Dans sa ferme laitière de Neupré, au milieu de son troupeau d’une soixantaine de vaches, l’éleveuse Zoë Roger a suivi avec inquiétude la progression de la dermatose nodulaire contagieuse (DNC) dans les élevages du sud de la France. Cette maladie vectorielle non transmissible à l’homme, apparue pour la première fois en Italie en juin 2025, est responsable de fièvres et de lésions internes et externes sur les bovins infectés. 

Pour endiguer la maladie, la législation européenne impose une mesure radicale : le dépeuplement, soit la mise à mort sur place (et non en abattoir) de l’entièreté du foyer.
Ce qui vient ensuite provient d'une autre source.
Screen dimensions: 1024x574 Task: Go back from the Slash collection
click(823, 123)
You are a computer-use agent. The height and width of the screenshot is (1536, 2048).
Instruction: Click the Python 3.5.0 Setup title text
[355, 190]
Depuis le 29 juin 2025, 3.300 bovins ont ainsi été tués en France, soit 0,02 % du cheptel national de seize millions d’animaux. Un tout petit pourcentage, mais une onde de choc qui, sur fond de signature entre l’Union européenne et le Mercosur, a plongé le pays dans un climat d’extrême tension, avec manifestations, blocages et affrontements entre agriculteur·ices et forces de l’ordre. 

« Ce qui m’inquiète, c’est que cela pourrait nous arriver en Belgique, s’émeut Zoë Roger. Or, le dépeuplement, c’est extrêmement violent : c’est faire fi de la relation d’un ou d’une éleveuse avec son troupeau. C’est mettre en péril le travail — et parfois toute la vie — d’un agriculteur. C’est nous condamner.»

Léonard Théron, vétérinaire et vice-président de l’Union professionnelle vétérinaire, revient sur la loi de santé animale européenne qui classe la DNC comme maladie de catégorie A : « Les pathologies qui y sont répertoriées se distinguent par une grande sévérité et une grande contagiosité. Leur présence sur le territoire met le cheptel national en danger à court et moyen termes.»